### EXERCISE OBJECTIVE
Only lines holding "arrow" are wanted; copy each of them from the records below.

### PROVIDED DATA
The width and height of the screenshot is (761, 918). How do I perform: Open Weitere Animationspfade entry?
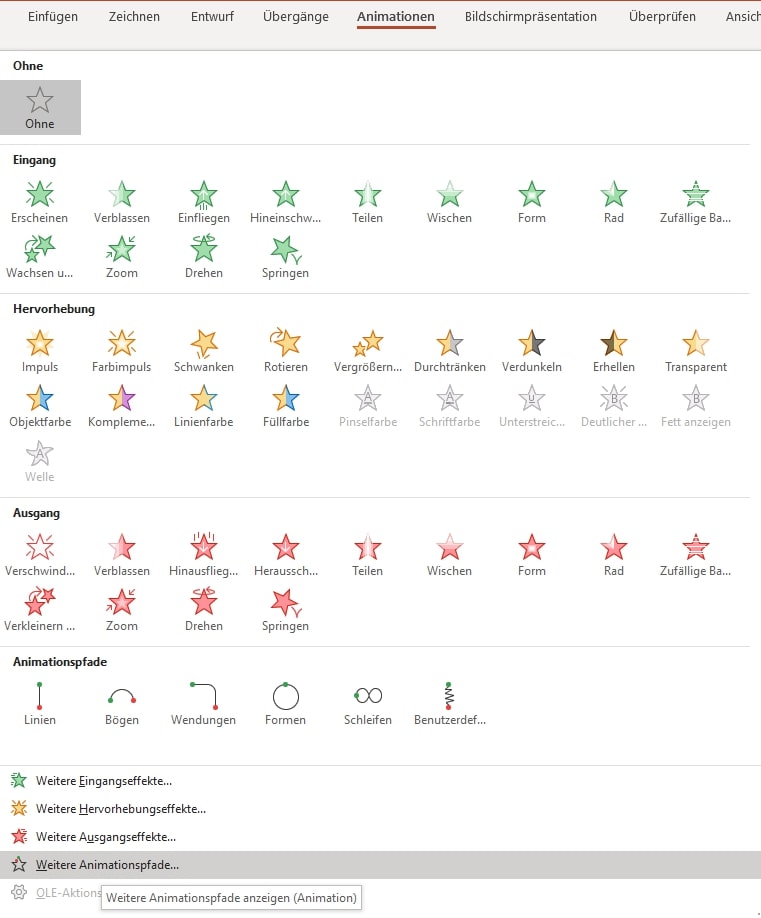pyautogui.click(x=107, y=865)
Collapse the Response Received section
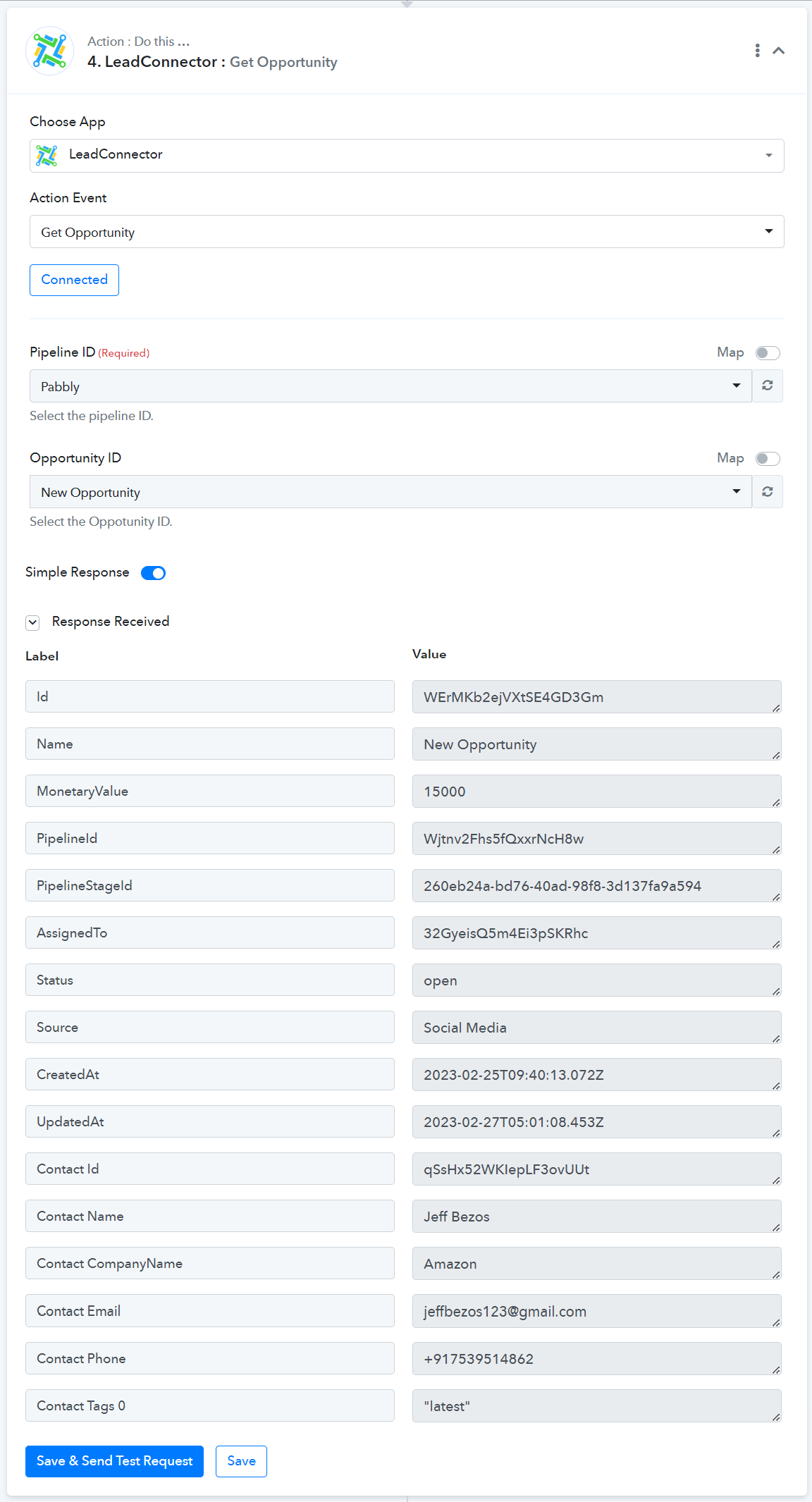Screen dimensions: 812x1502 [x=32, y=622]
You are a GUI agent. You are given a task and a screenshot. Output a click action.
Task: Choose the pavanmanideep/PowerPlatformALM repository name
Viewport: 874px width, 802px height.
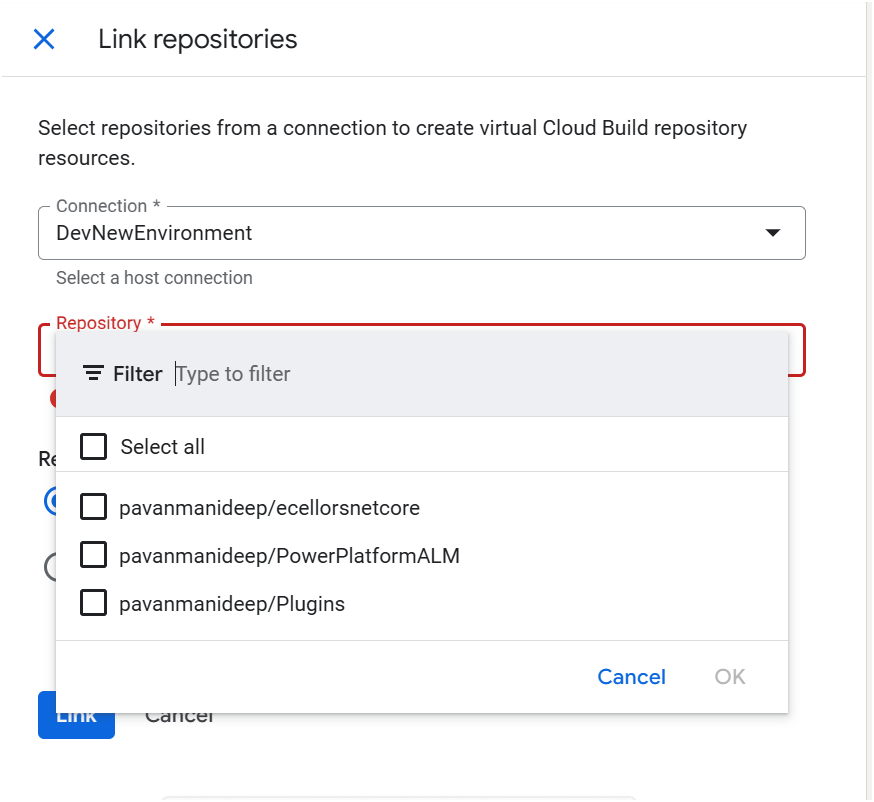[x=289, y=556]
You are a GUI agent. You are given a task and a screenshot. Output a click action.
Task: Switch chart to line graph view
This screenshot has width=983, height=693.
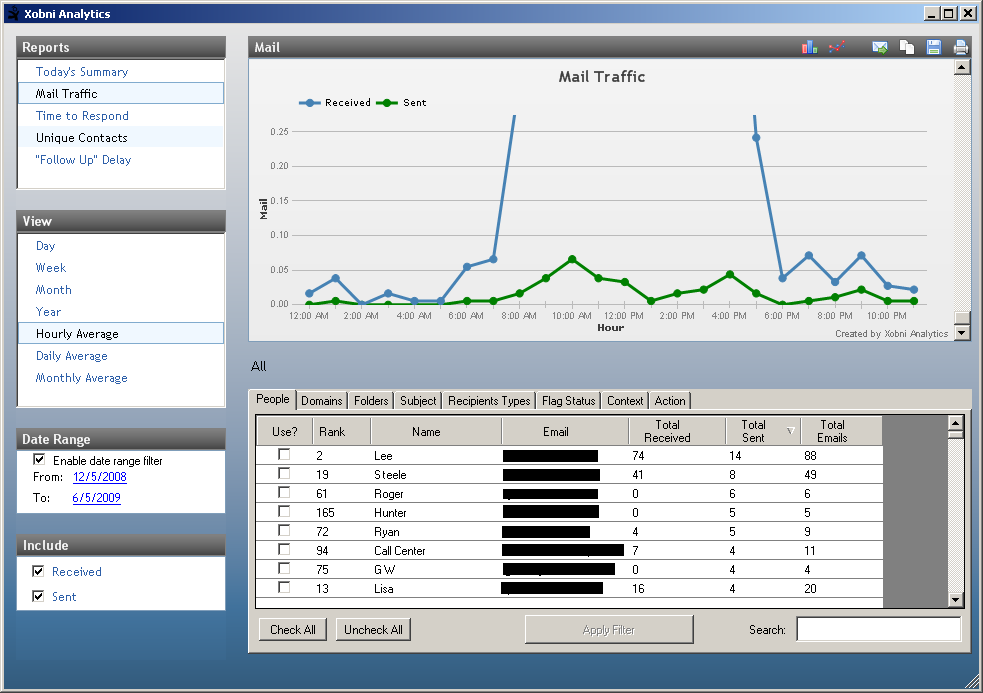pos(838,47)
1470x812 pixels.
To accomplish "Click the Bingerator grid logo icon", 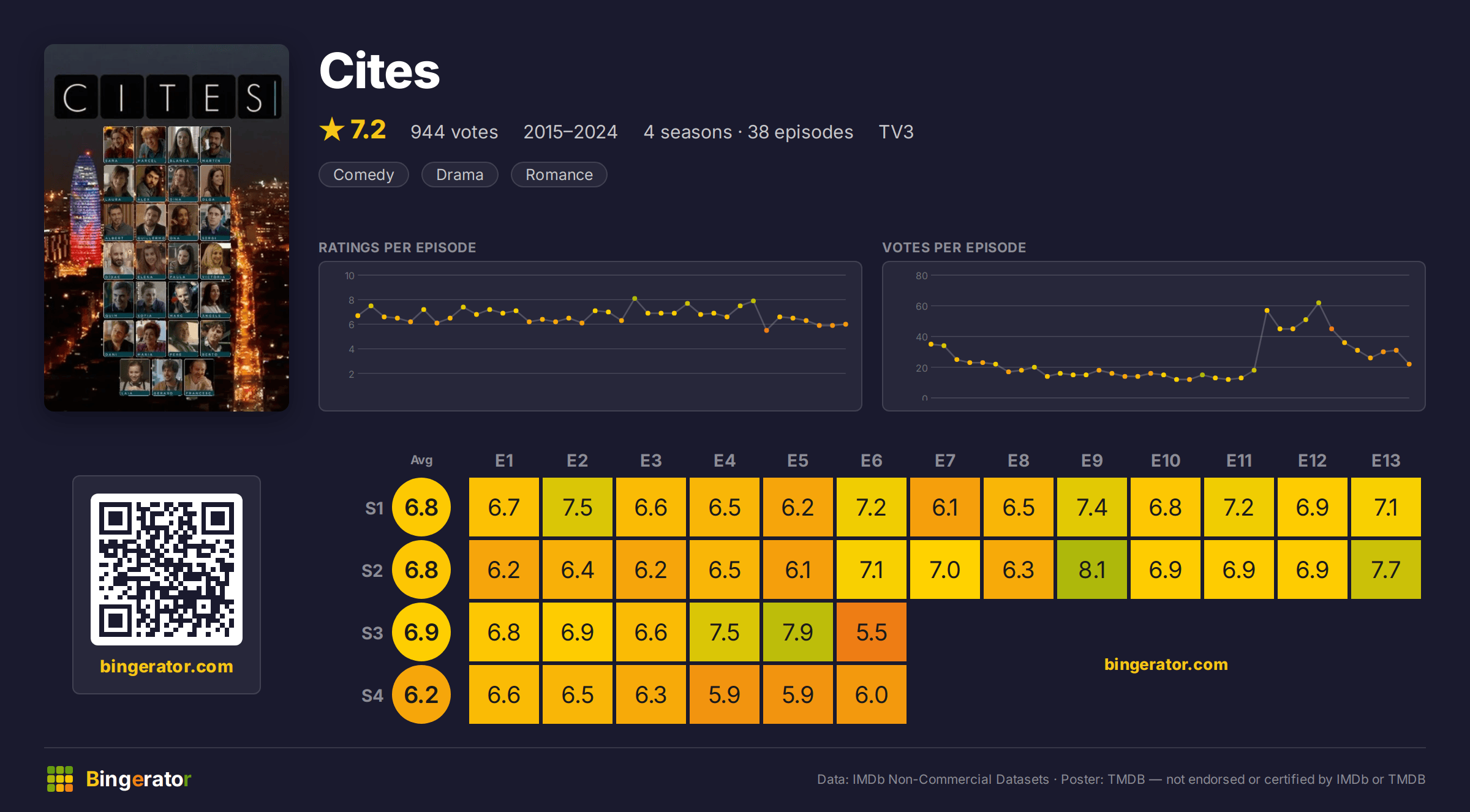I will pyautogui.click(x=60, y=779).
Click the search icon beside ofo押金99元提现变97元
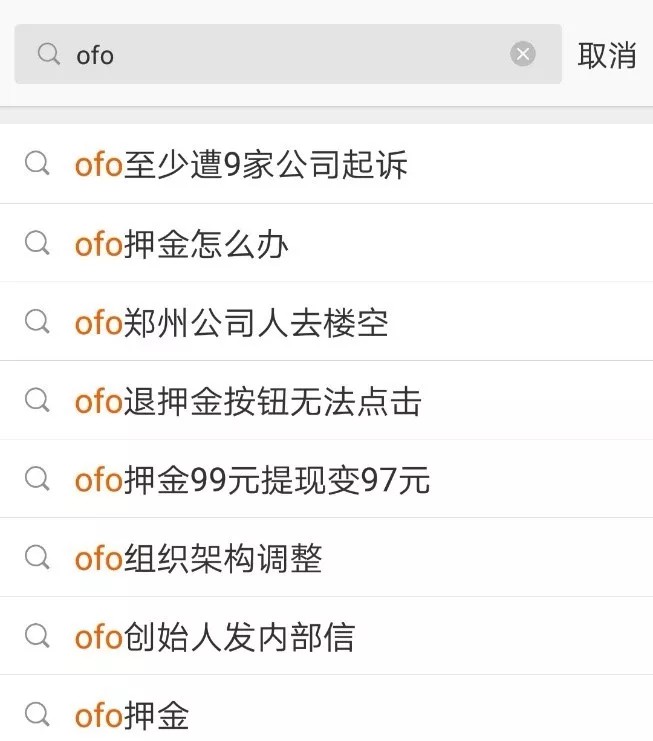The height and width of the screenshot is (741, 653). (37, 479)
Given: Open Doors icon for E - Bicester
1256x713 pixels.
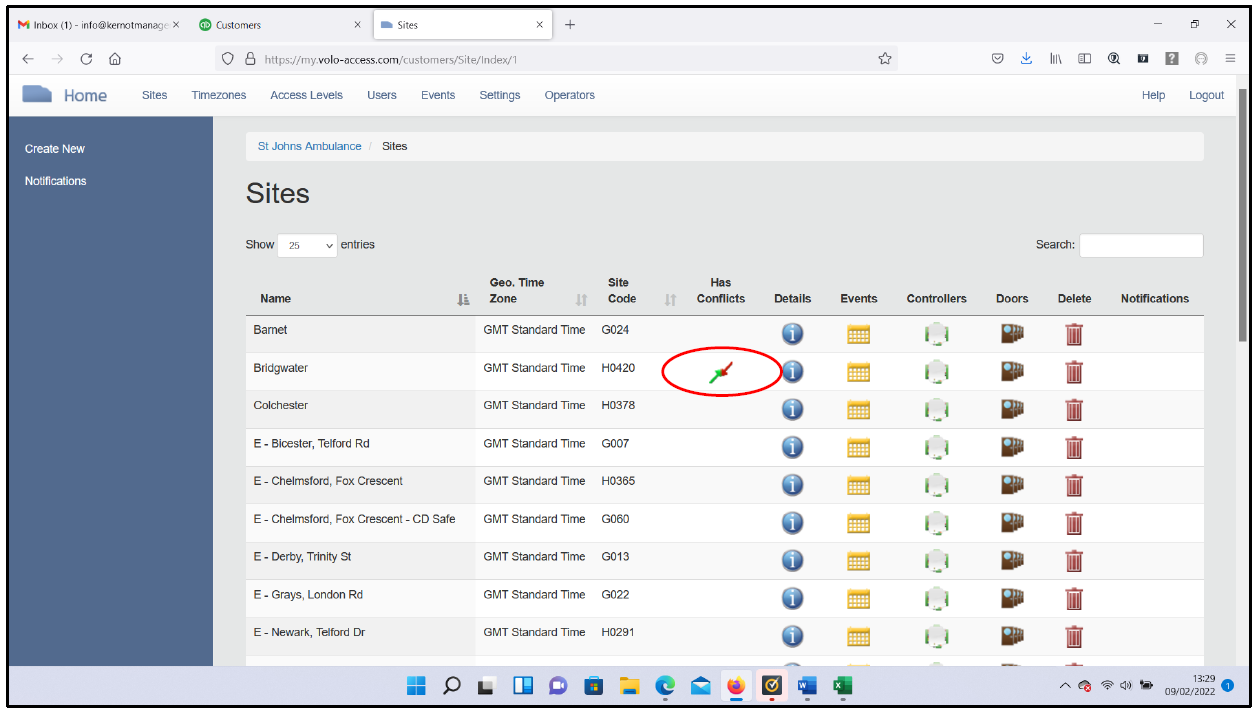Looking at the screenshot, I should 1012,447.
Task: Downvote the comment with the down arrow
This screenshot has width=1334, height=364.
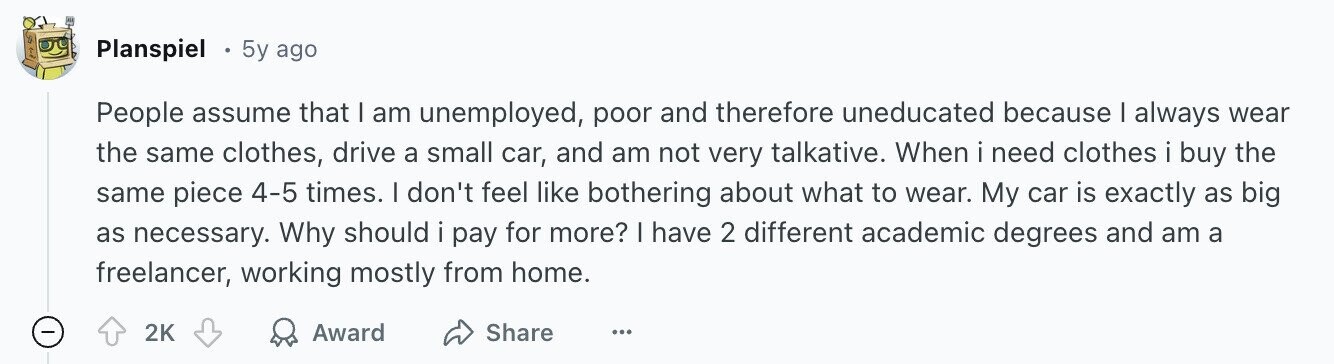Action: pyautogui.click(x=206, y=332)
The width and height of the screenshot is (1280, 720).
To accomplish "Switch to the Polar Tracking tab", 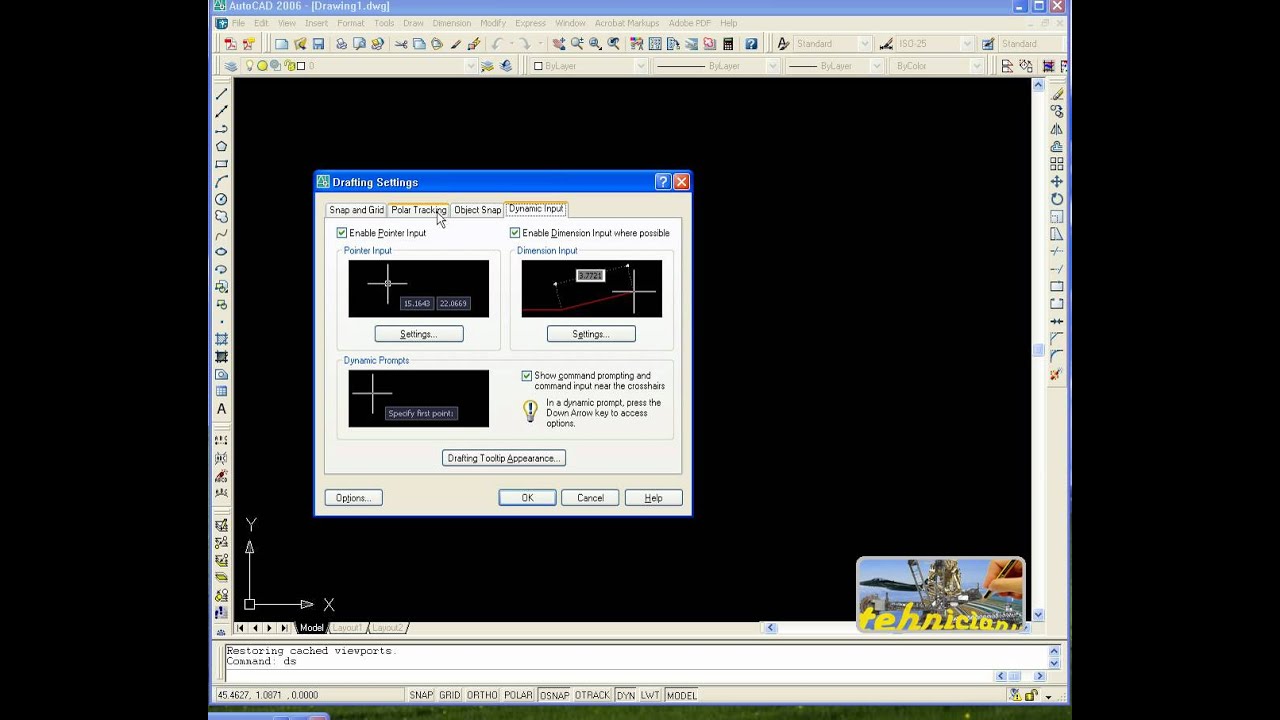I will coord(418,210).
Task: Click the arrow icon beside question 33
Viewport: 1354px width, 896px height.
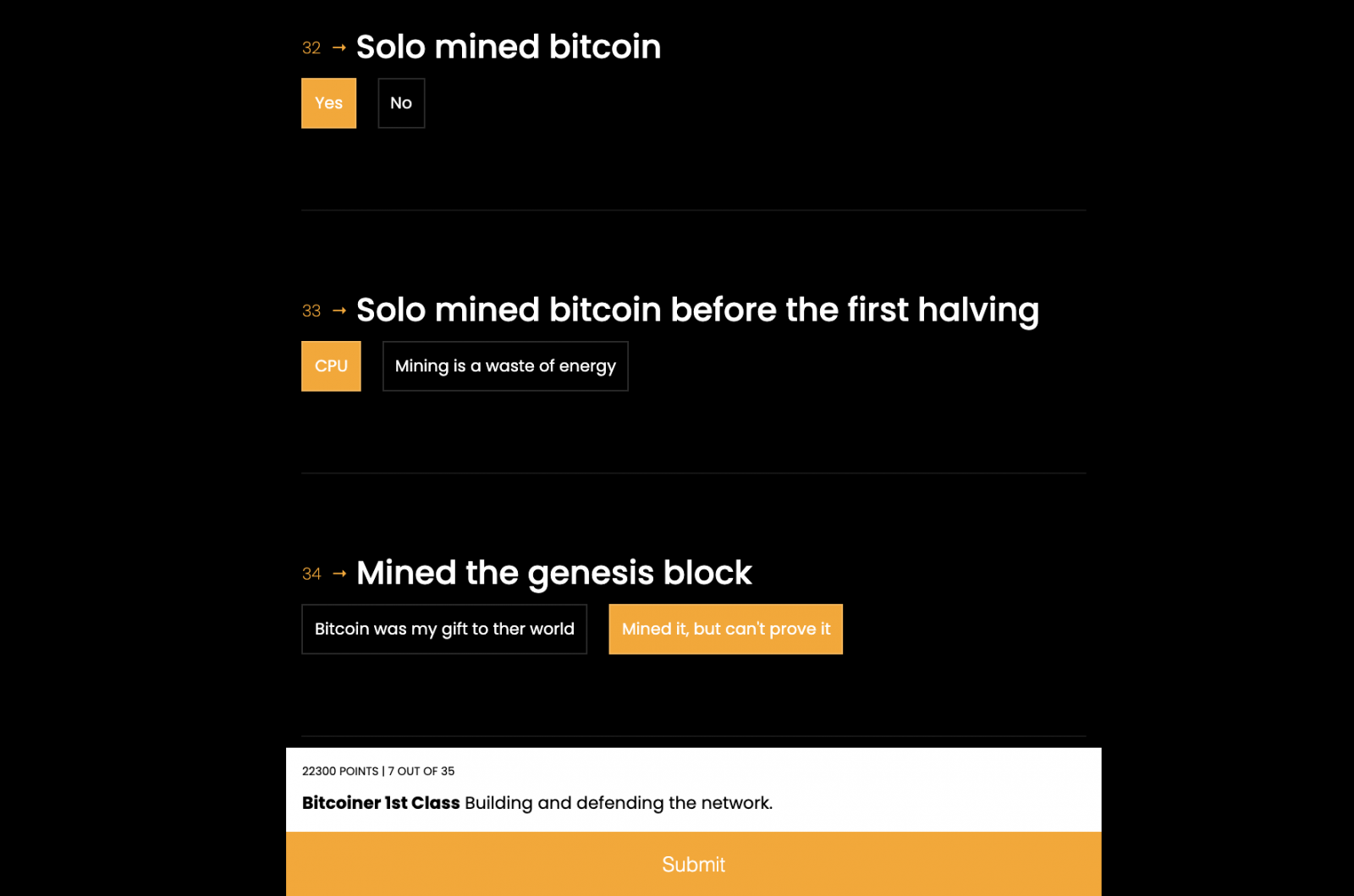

### EXERCISE OUTPUT
Task: Downvote the comment with the down arrow
Task: Click the arrow icon beside question 33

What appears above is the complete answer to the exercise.